* [Your assignment] From the first line to the last, please print the entries exactly, omitting pictures.

* [Records shown]
━━━━

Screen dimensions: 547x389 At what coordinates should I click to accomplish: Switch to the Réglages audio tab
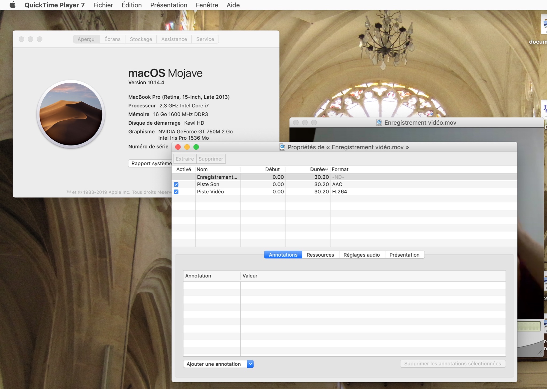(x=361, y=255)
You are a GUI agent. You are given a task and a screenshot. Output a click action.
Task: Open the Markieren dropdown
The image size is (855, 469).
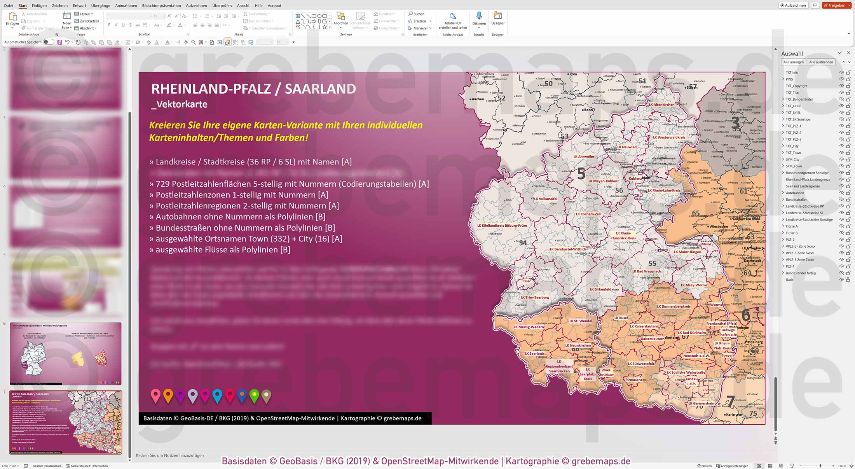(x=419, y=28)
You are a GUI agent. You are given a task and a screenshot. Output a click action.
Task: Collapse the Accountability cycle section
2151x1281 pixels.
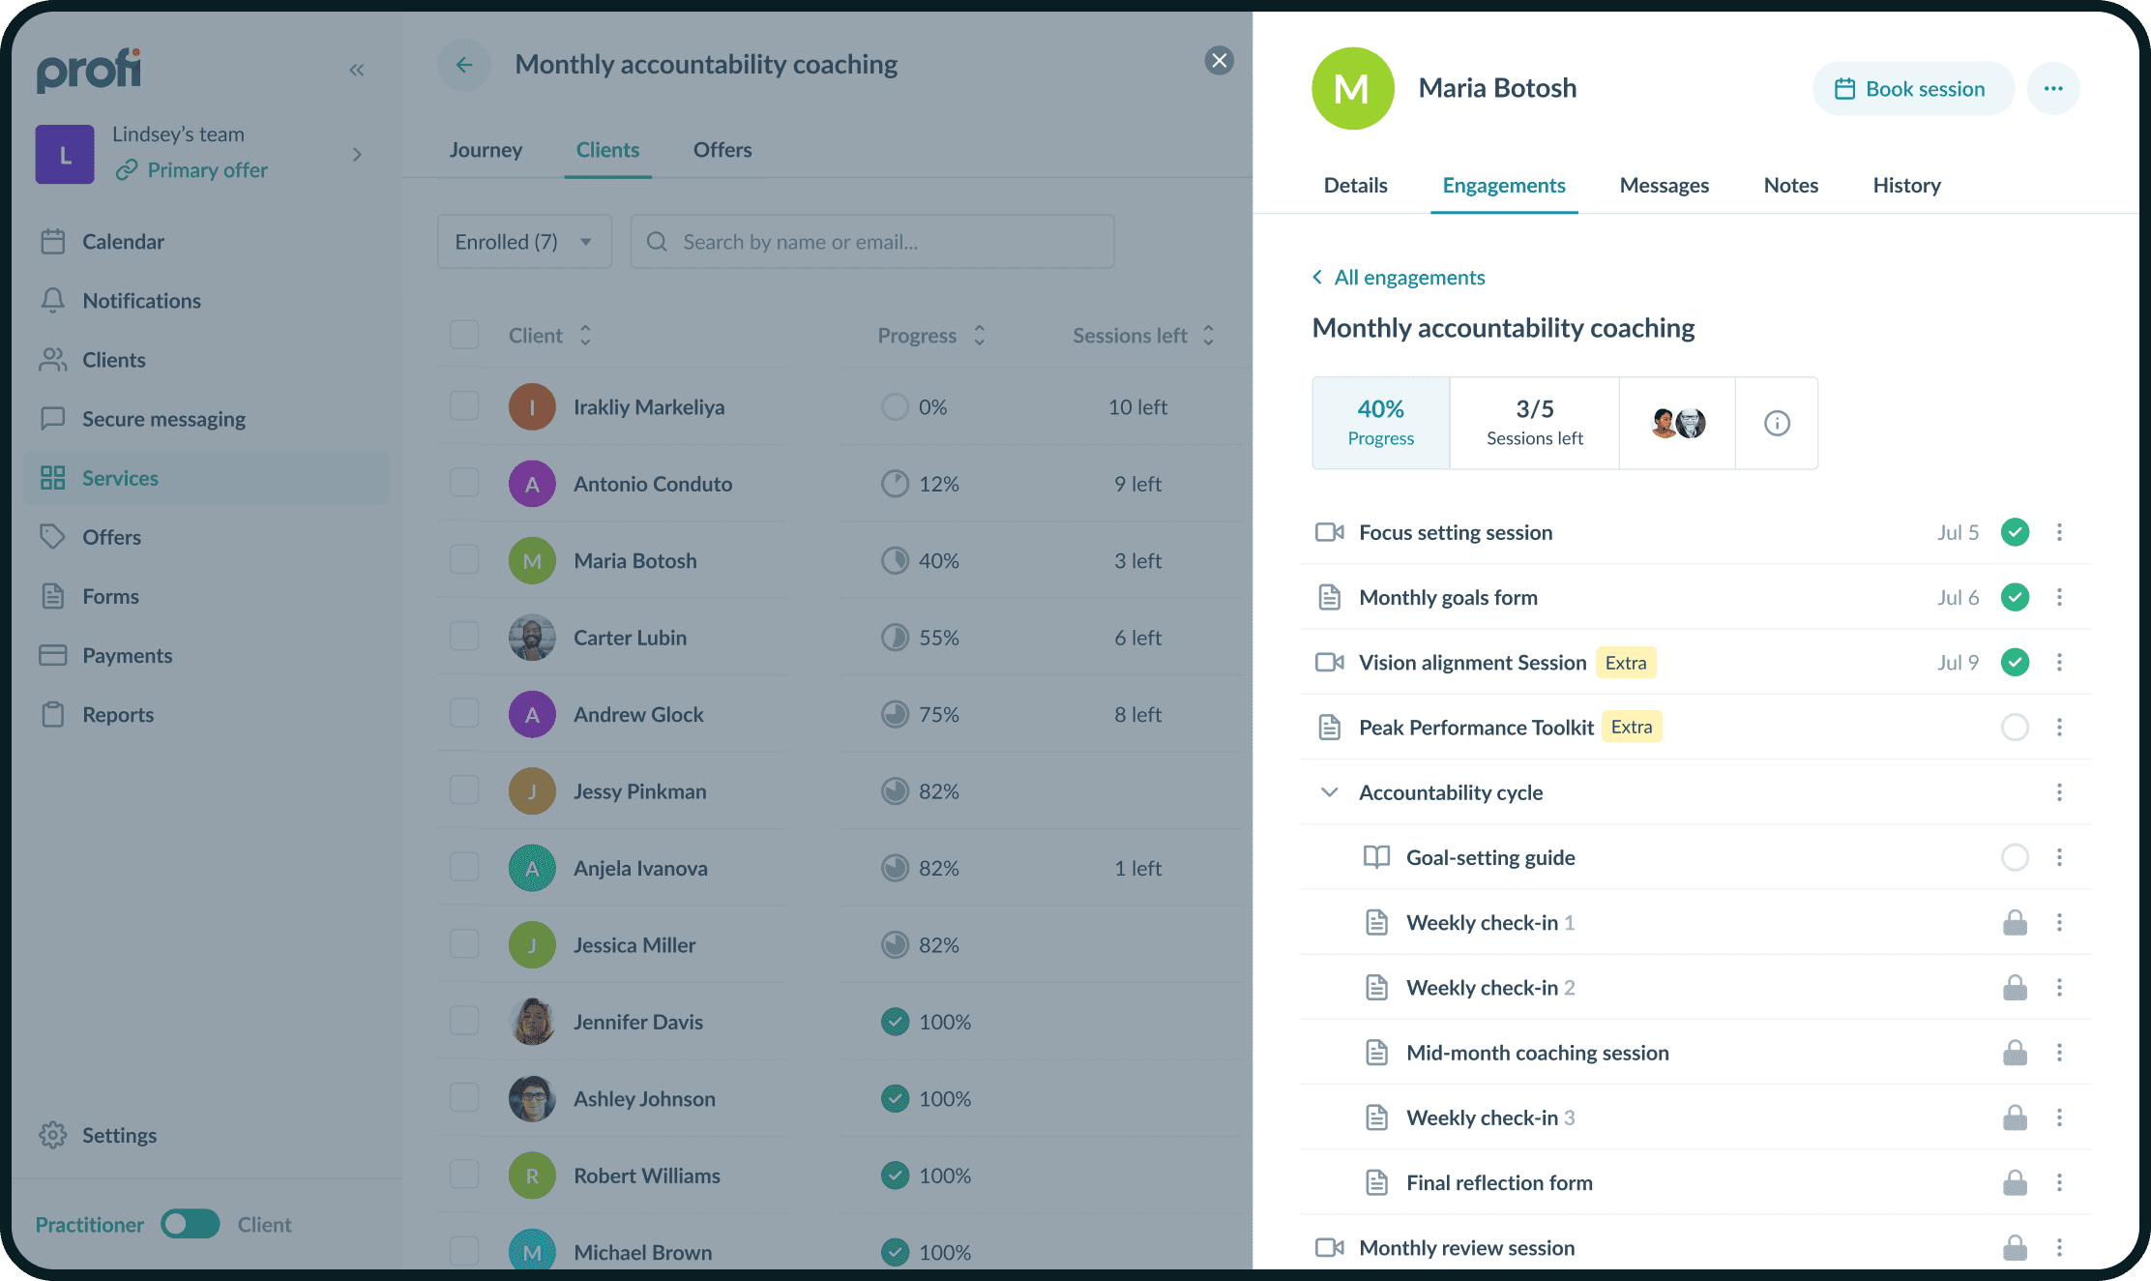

━━━━

* [Expected output]
Screen dimensions: 547x389 At what coordinates should I click to accomplish: Switch to the Réglages audio tab
(x=361, y=255)
You are a GUI agent. You are given a task and a screenshot. Output a click action.
Task: Open the Markieren dropdown
The image size is (855, 469).
(x=419, y=28)
You are a GUI agent. You are given a task and a screenshot. Output a click action.
Task: Collapse the Accountability cycle section
2151x1281 pixels.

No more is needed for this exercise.